Stored data:
# # # #

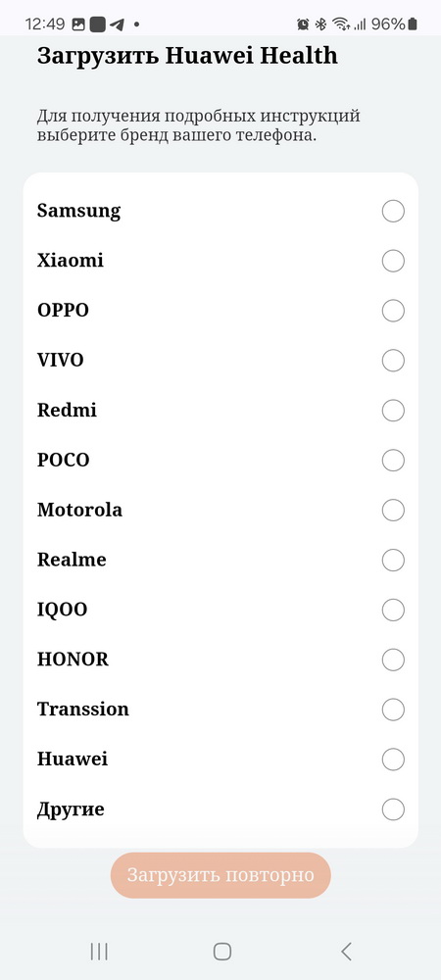
Task: Tap the Загрузить повторно button
Action: pyautogui.click(x=221, y=875)
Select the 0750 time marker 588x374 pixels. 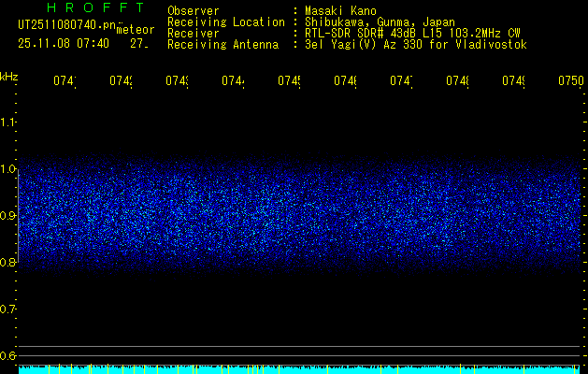(569, 81)
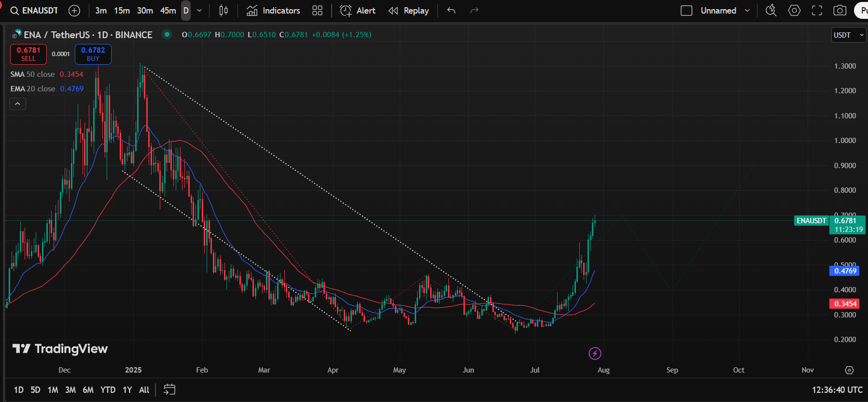Open the go-to-date calendar icon
The width and height of the screenshot is (868, 402).
[169, 389]
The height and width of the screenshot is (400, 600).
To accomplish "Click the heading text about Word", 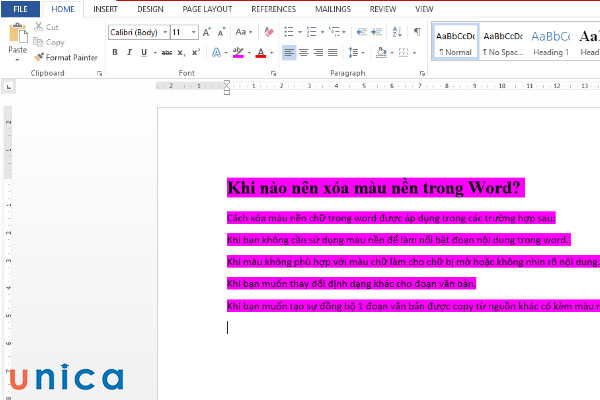I will (374, 188).
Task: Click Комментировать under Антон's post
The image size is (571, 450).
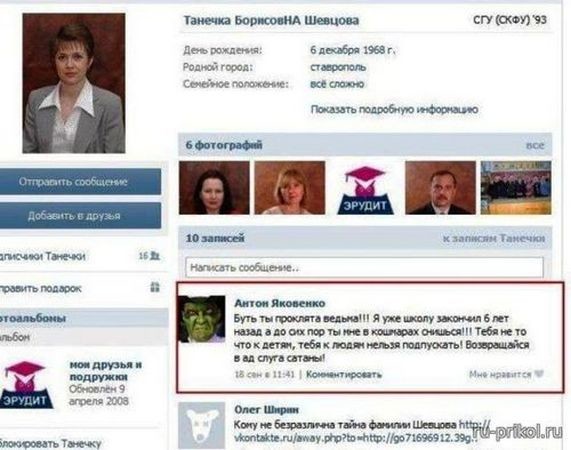Action: click(x=343, y=374)
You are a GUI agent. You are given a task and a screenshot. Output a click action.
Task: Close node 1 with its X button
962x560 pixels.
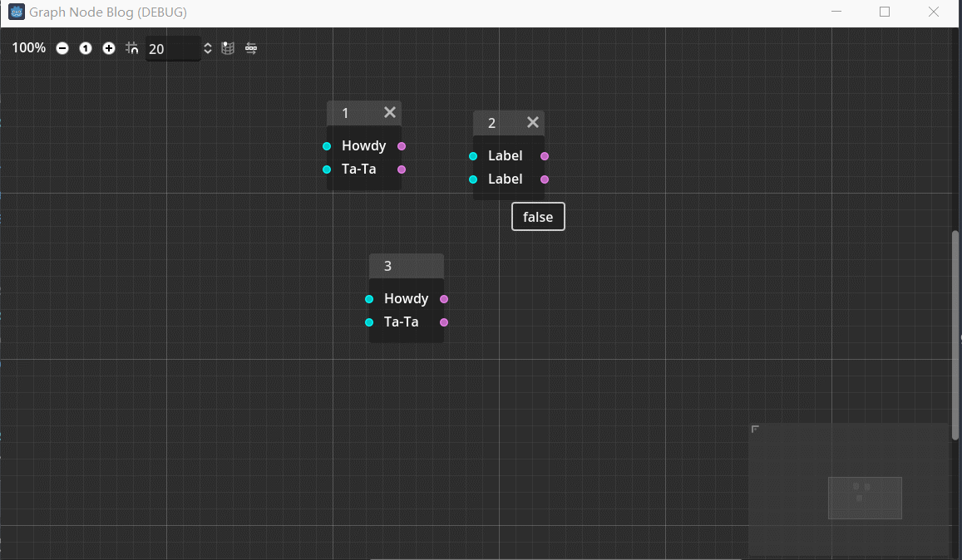(x=390, y=112)
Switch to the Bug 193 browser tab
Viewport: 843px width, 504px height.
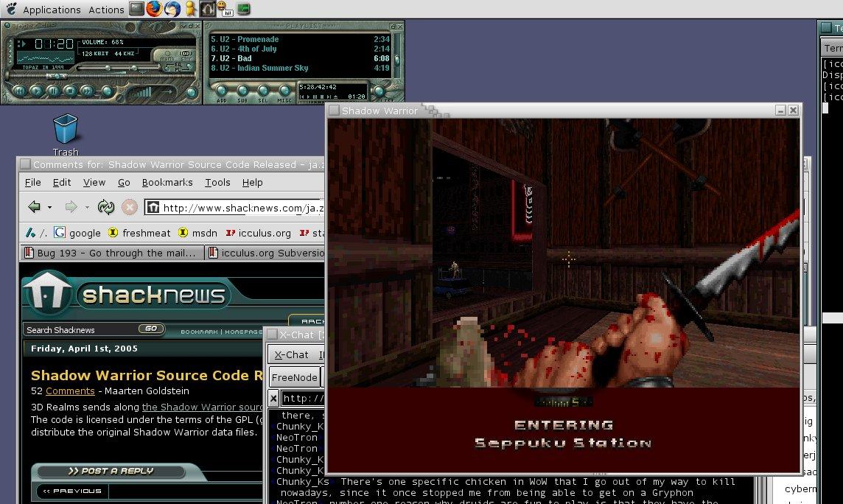(x=110, y=253)
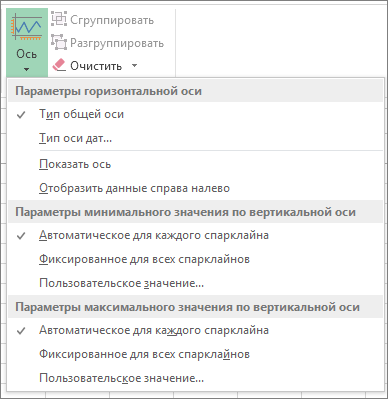The image size is (388, 399).
Task: Toggle checked option Тип общей оси
Action: [x=195, y=114]
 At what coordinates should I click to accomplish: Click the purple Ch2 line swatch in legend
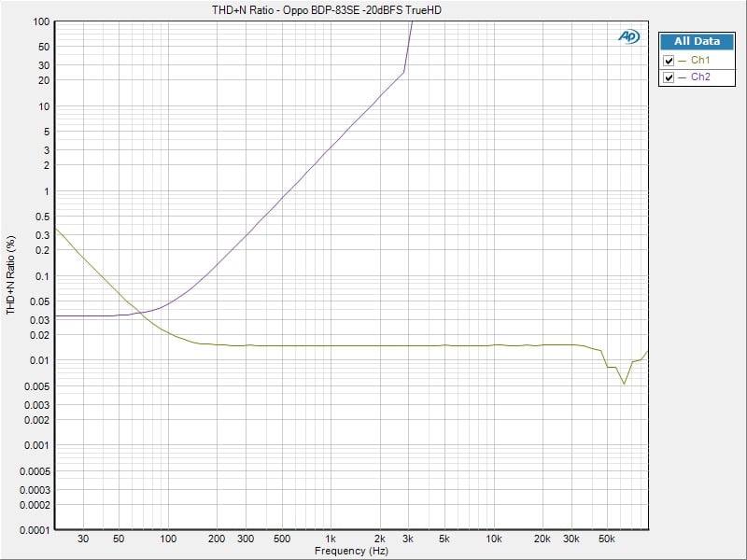683,77
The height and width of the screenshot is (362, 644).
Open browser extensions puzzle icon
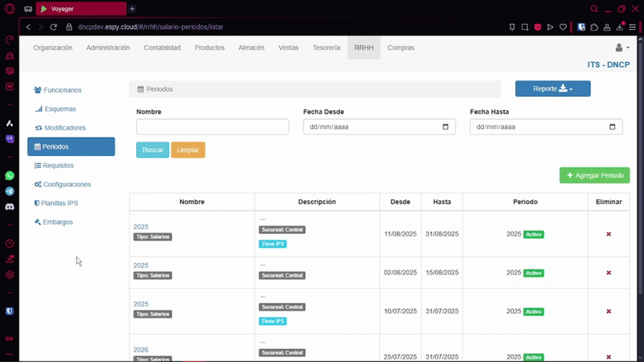tap(594, 27)
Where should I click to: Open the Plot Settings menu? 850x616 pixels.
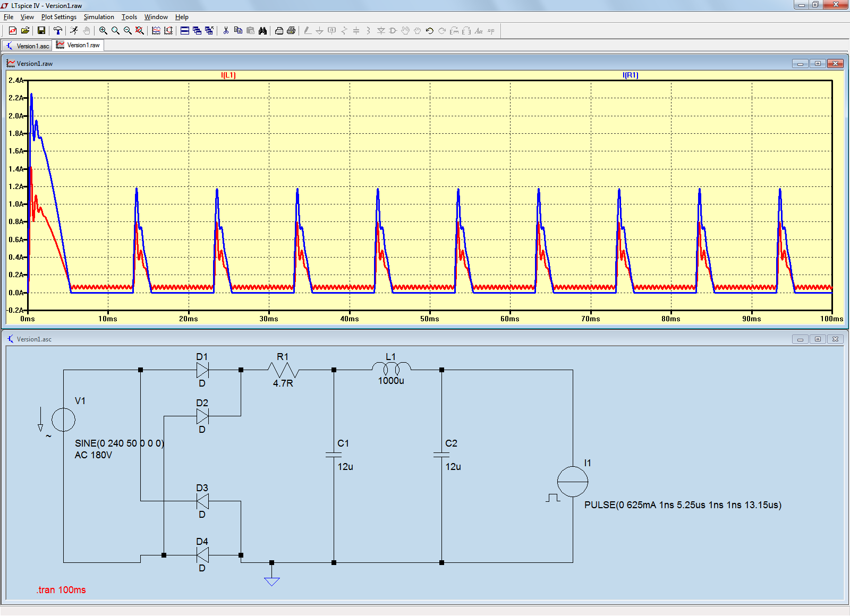(x=58, y=17)
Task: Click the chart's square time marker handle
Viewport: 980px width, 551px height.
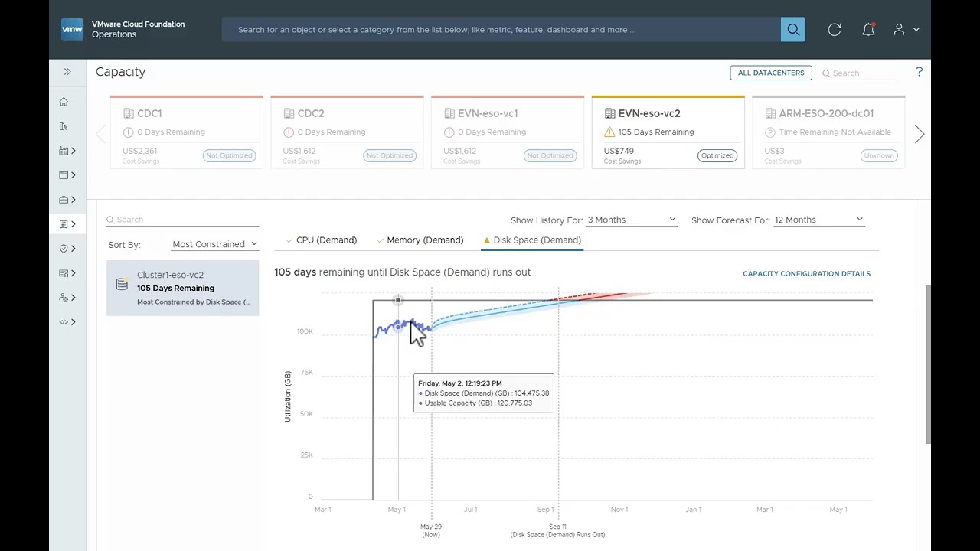Action: (398, 301)
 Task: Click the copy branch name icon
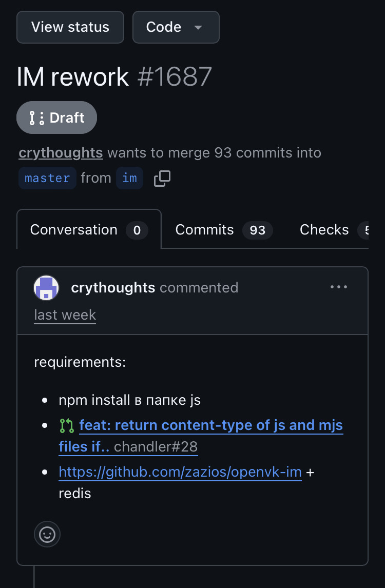162,179
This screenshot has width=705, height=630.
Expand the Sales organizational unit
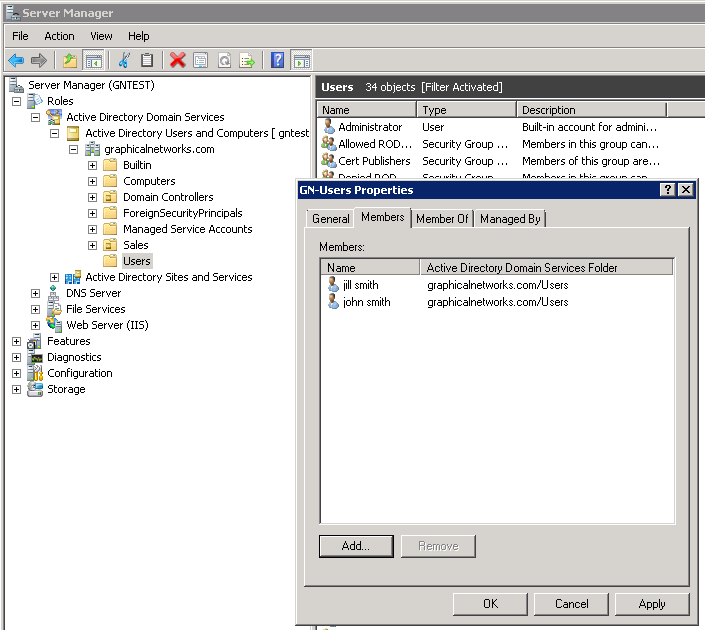pos(92,245)
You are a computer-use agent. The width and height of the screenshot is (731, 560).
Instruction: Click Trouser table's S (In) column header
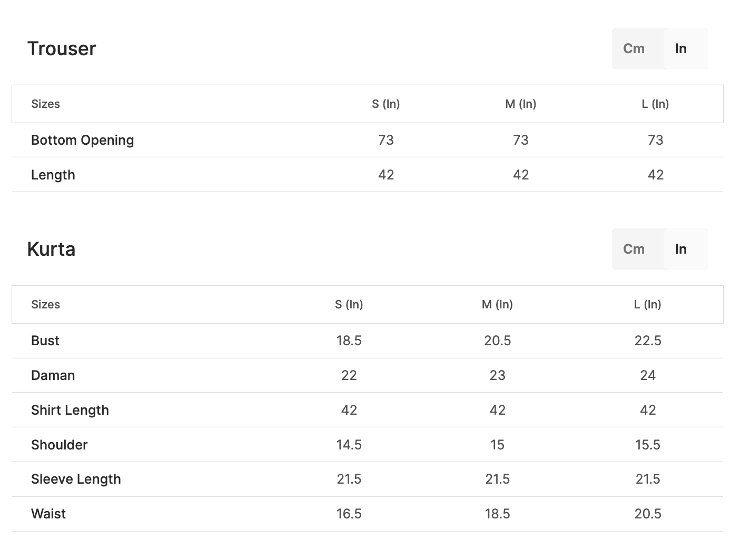pyautogui.click(x=386, y=104)
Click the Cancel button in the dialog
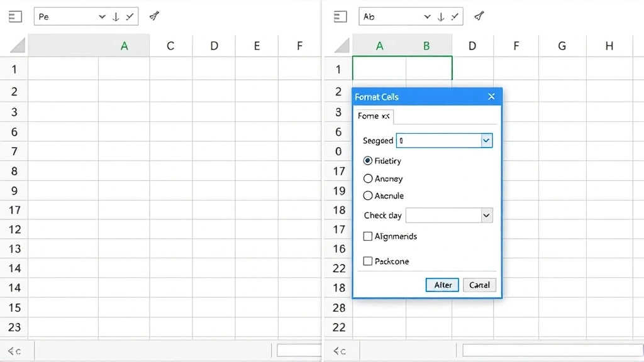 (x=479, y=285)
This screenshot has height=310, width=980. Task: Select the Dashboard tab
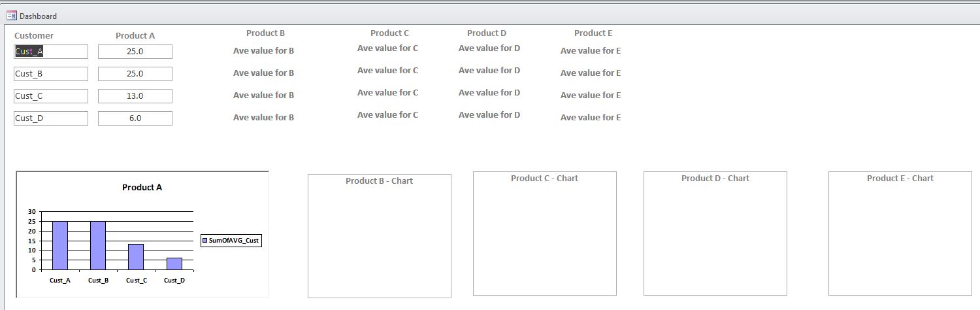(x=38, y=16)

# # # #

What to work on: The answer must consist of every line above that holds the string "agent", copied exactly.

Response:
You are a GUI agent. You are given a task and a screenshot. Output a click action.
You are a computer-use agent. The width and height of the screenshot is (731, 560).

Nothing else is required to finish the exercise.